The first step for independence was figuring out my expenses.  Each time I’d sit down and try to do my expenses these three thoughts would cross my mind: (1) This is so important, I can’t believe I’ve never done this before and I can’t wait to see what happens; (2) I spend a lot of money on things that aren’t part of my long term, bigger picture – what the hell?; (3) Oh my god, I’m a hot mess and my brain hurts – this experiment is over!  Right around that time I pound a beer, go on my porch and lament about forcing myself to become older and wiser.

I don’t know what got into me last night, but I printed off my last banking statements and started highlighting, sifting and sorting through the wreckage.  Then I had a few unsettling epiphanies…

  • The price of one lunch at the Whole Foods deli is about the same as I pay for most of my fruits, vegetables and herbs for the week from Cochran Produce.
  • For every two nice beers I buy out on the town, I could buy a six-pack for my kitchen.
  • Each meal that I’ve had delivered from Nakkara (and let me tell you, they make the best Peking Duck Rolls ever) is equivalent in  price to my juices, meats and dairy products for the week from Trader Joes
  • My lunches when I go into work are actually cheaper than my lunches when I work from home.
  • Last, least and most unfortunately: concerts, DJ sets and shows are expensive.

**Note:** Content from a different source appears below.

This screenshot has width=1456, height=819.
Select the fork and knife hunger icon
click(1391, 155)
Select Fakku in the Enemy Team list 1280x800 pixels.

Like most people I know, I’m learning the hard way: I’m learning how to make smarter, economically conservative decisions; I’m figuring out sooner than later that I can’t exactly afford to maintain this seemingly lush life that I’ve been living; and finally, I’m learning to be conservative with my time, money and energy.

My college friends and I have been lamenting lately that we can’t party like we used to; but I think it’s more than that – we’re not willing to sacrifice our current stability for things that were fun once upon a time.  We’ve lived, we’ve learned, and we’re not trying to backtrack.  We have 9-5 jobs that pay the rent and our bills; we have a firm understanding of our position within society and aren’t willing to sacrifice it to remake mistakes, regardless of how fun they were.